### Görev koşulları:
a: Suud Kralı'nın Türkiye ziyaretini anlatan metne göre her yıl kaç Türk, Suudi Arabistan'ı ziyaret ediyor?
b: Suud Kralı'nın Türkiye ziyaretini anlatan metni kaldığı yerden sürdürün.

### Kaynak metin parçası:
Ülkemizde, belki de dünyada bir ilk gerçekleşti: Suudi Arabistan’nın Ankara Büyükelçisi Muhammed Racaa Abdullah Al-Huseyni, ülkesinin Kralı Abdullah bin Abdülaziz Al-Suud’un Türkiye’ye bugün yaptığı ve Cuma günü bitecek ziyaretinin “önemi”ni kaleme aldı.
Büyükelçi Muhammet Raca Abdullah Al-Huseyni, bugün Gazetesi’nde bugün yayınlanan, “Suud Kralı’nın Türkiye ziyareti neden önemli?” başlıklı makalesinde, “Haremeyn’in hizmetçisi Kralımız Abdullah bin Abdülaziz Al-Suud’un ziyareti, iki ülke arasında 1929 yılında imzalanan dostluk ve işbirliği anlaşması sonrası bir Suudi Arabistan kralının başkent Ankara’ya yaptığı ilk resmî gezidir” dedi, ekledi:
“Aynı zamanda İslam ülkelerini bir çatı altında toplama adına merhum Kral Faysal’ın 1966’da İstanbul’a gelmesinin ardından Türkiye’ye yapılmış ikinci üst düzey ziyaret anlamı taşımaktadır. Türkiye ile ülkem arasındaki ilişkiler tarihi, dini ve kültürel sıkı bir geçmişe dayanır. 72 milyona ulaşan Türk halkının yüzde 99,8’inin kutsal topraklar olan Mekke ve Medine’yle irtibatı, her yıl 250 bin Türk’ün hac, umre ve iş gibi nedenlerle Suudi Arabistan’ı ziyareti bu ilişkilere eklenmelidir. Halen 100 bine yakın Türk vatandaşı ülkemde çalışmaktadır. 25 bin Suudi turist de her yıl Türkiye’yi ziyaret etmektedir. İki ülke ilişkileri ticari ve stratejik olmanın ötesinde manevi, kardeşlik temelleri üzerinde yükselen İslam akidesiyle şekillenmiş ortak bir kültürel geçmişe dayanır.

### Gösterilen malzeme:
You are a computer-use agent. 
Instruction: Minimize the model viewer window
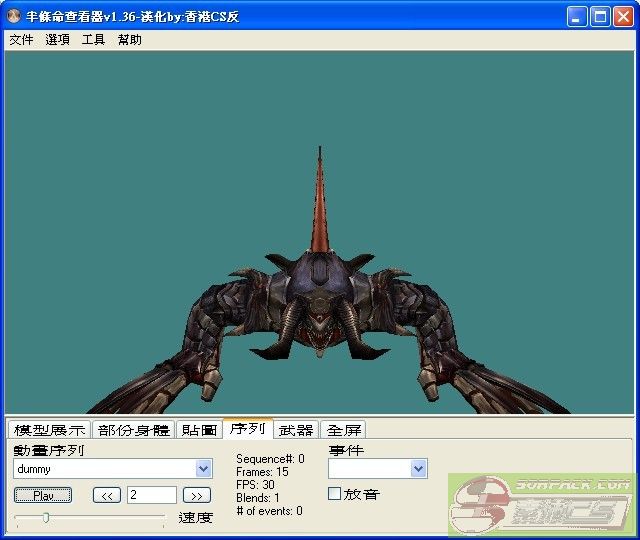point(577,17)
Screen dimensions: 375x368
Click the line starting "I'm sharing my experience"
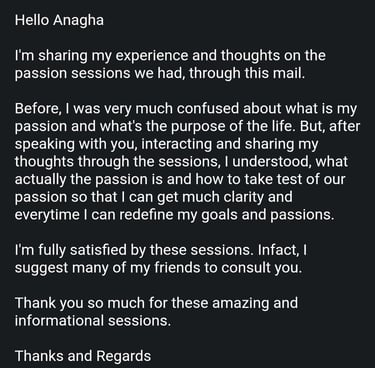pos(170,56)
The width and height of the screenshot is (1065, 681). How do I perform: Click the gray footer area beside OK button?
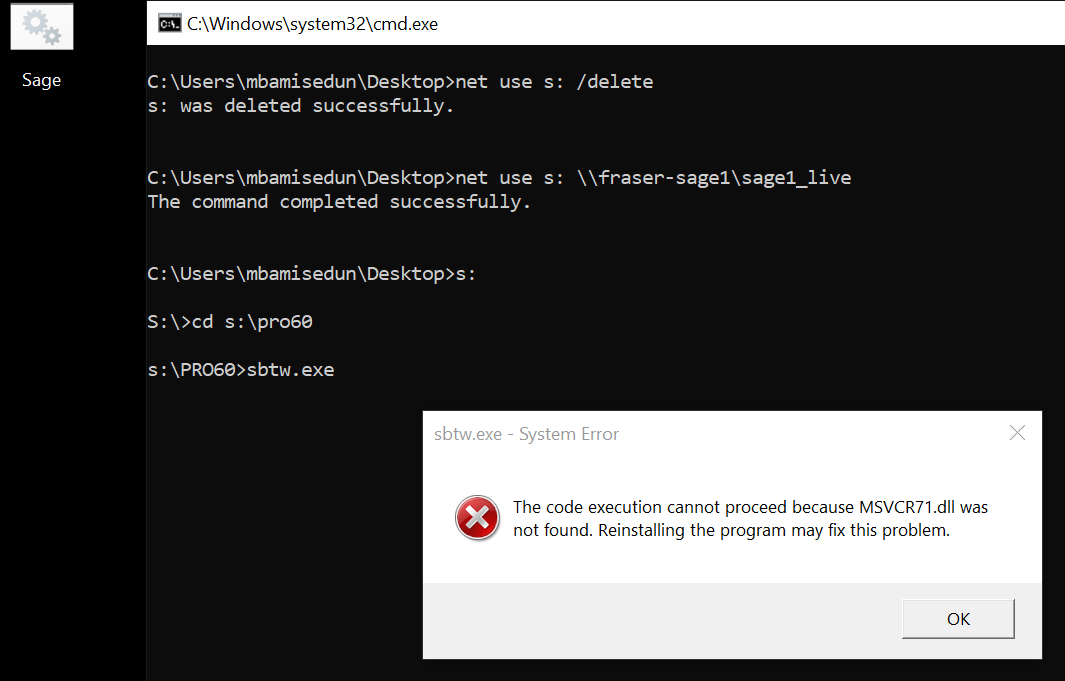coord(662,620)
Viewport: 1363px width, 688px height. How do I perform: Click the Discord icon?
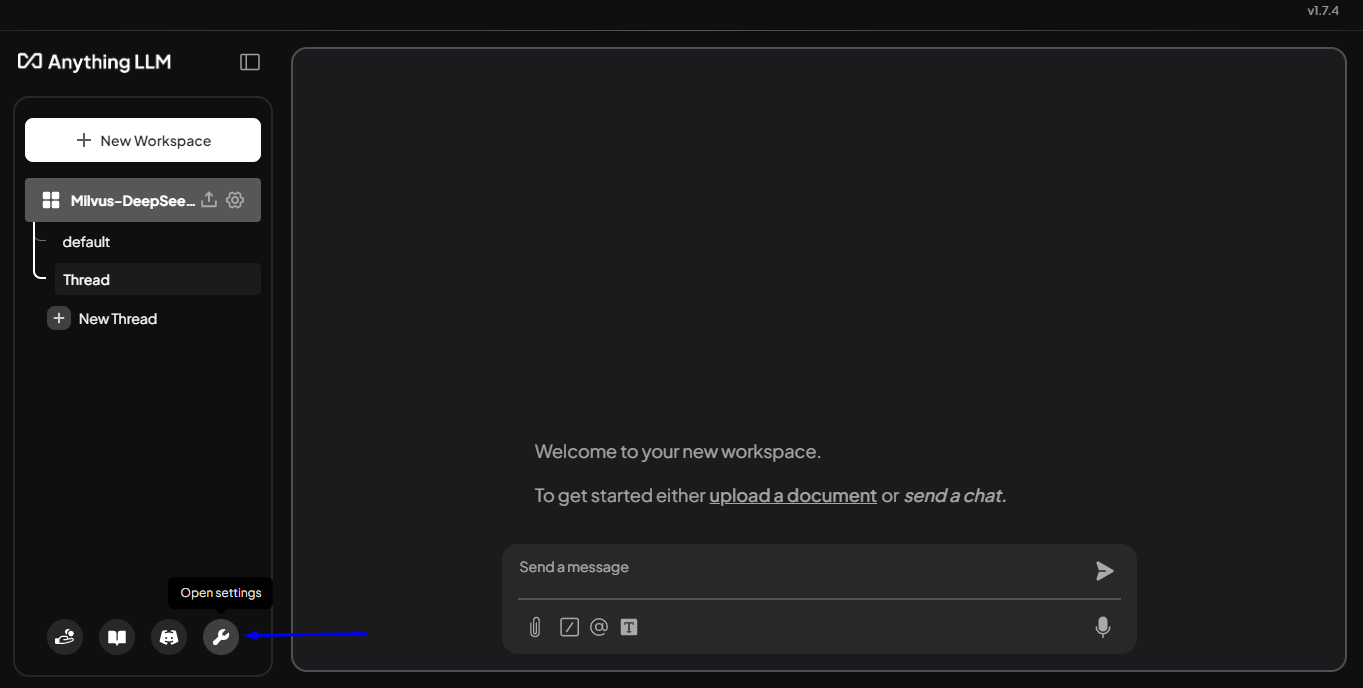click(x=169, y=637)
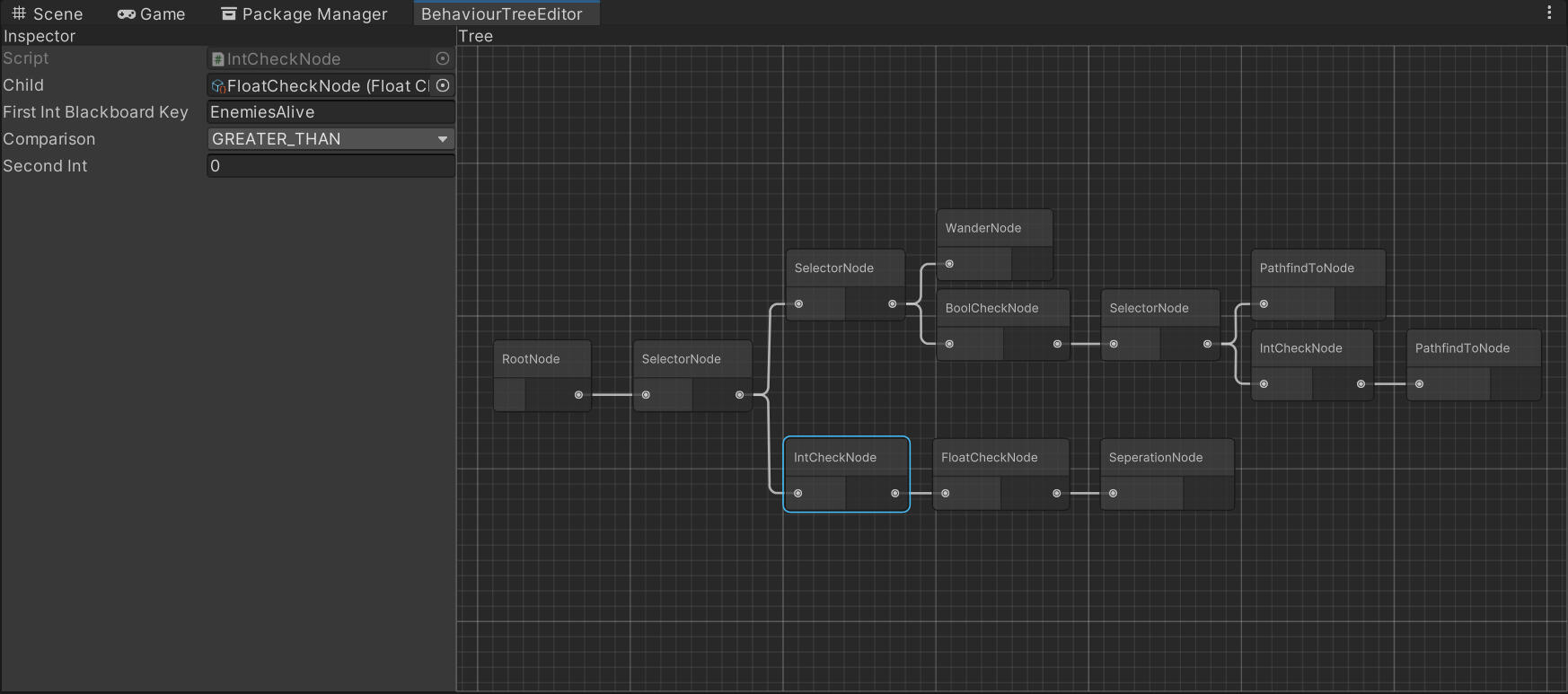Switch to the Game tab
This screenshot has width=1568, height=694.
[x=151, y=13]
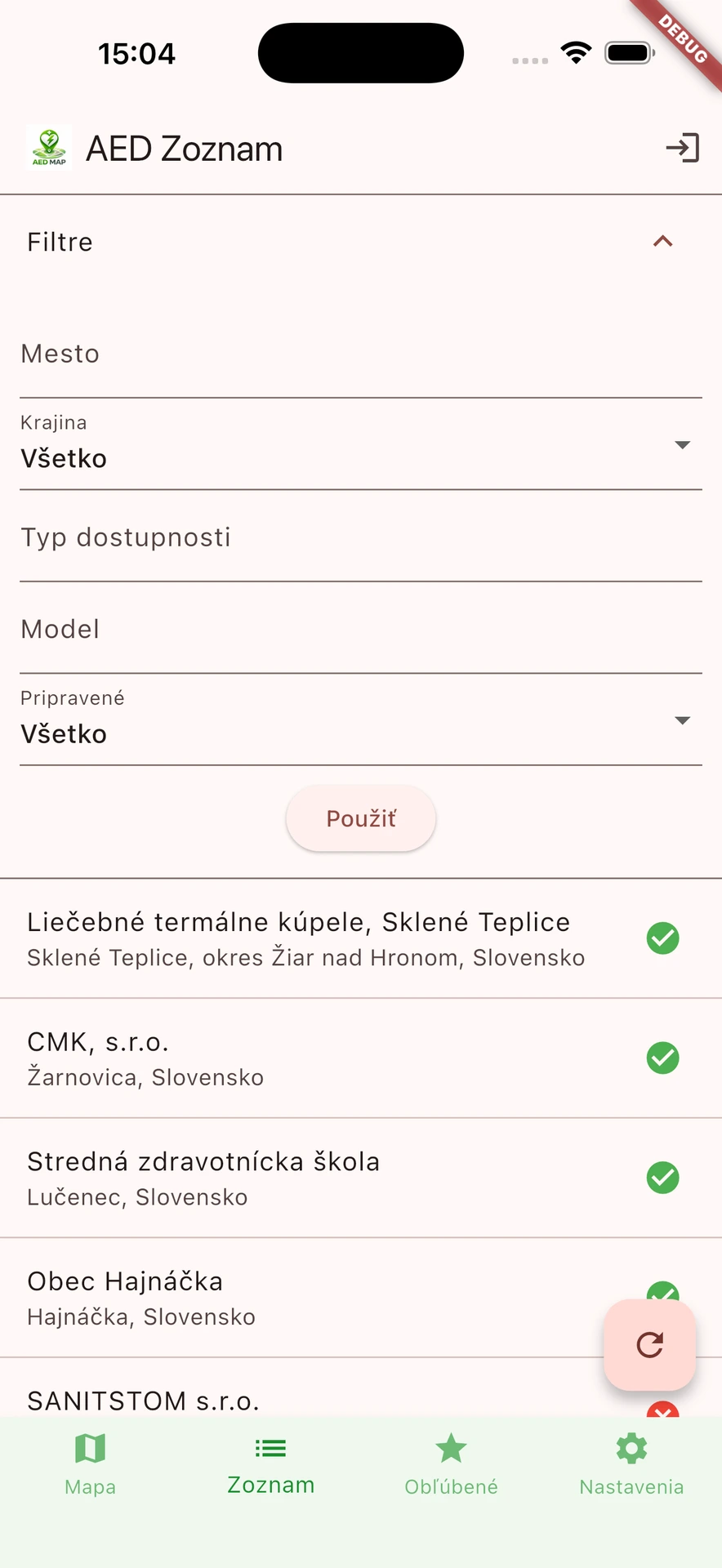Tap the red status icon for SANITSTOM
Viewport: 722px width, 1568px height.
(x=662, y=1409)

### Görevlere göre yanıtlar:
a: Her yıl 250 bin Türk, hac, umre ve iş gibi nedenlerle Suudi Arabistan'ı ziyaret ediyor.

b:
Makalesinde, “Önemle hatırlatmak gerekir ki bu tarihi ziyaret konusunda dönemin veliahdı (kralımız) Abdullah bin Abdülaziz, basına verdiği 13.09.1984 tarihli açıklamasında şunları söylemiştir: Kardeş Türkiye ile ülkemi birbirine bağlayan bağlar, alışılmış bir ilişki değil, ortak çıkarlar yerine ortak inanışlar üzerine kurulu manevi bir bağdır. Bu nedenle çıkar hesapları bu ilişkileri daha önemli kılmaz. Zararı da ikili sıkı ilişkilerimizi zayıflatmaz” diyen Büyükelçi Muhammed Racaa Abdullah Al-Huseyni şöyle sürdürdü:
“1978 yılında Türkiye ekonomik krizle karşılaştığında IMF’den 450 milyon dolar destek sağlanması için ülkem destek olmak için Türkiye’nin yanında yer almıştır. Borcun uzun süreli ve uygun şartlarla sağlanması için çaba harcanmıştır. Unutulmamalıdır ki Arap bölgesi, Türkiye için hususi bir önem arz etmektedir. Son dönemde yaşanan gelişmelerin güvenlik, stratejik ve ekonomik sonuçları, İslam ve Arap dünyası ile bölge ülkelerinin Türkiye açısından ne derece önemli olduğunu ortaya çıkarmıştır. Ortak ilişkilerin önemini göstermesi açısından birçok nokta bulunmaktadır:
1. Avrupa, Asya ve Ortadoğu arasında Türkiye’nin stratejik coğrafi konumu İslam ile Batı arasında ya da medeniyetler arasında önemli köprü rolü üstlenmesine imkân tanımıştır. Çünkü Türkiye birden çok Arap ve İslam devletiyle komşudur. Bu ülkelerle ortak çıkar, coğrafya, tarih ve kültür ilişkisi bulunmaktadır.
2. Türkiye’nin coğrafi konumu, Arap petrolünün Batı’ya taşınması konusunda rol oynamasına imkân tanımıştır. Türkiye, petrol ve doğalgaz noktasında stratejik bir konuma gelmeyi başarmıştır. Sadece Hazar ve Orta Asya bölgeleriyle sınırlı kalmamış, bu konuda Mısır ve Irak da dahil Ortadoğu’ya uzanmıştır.”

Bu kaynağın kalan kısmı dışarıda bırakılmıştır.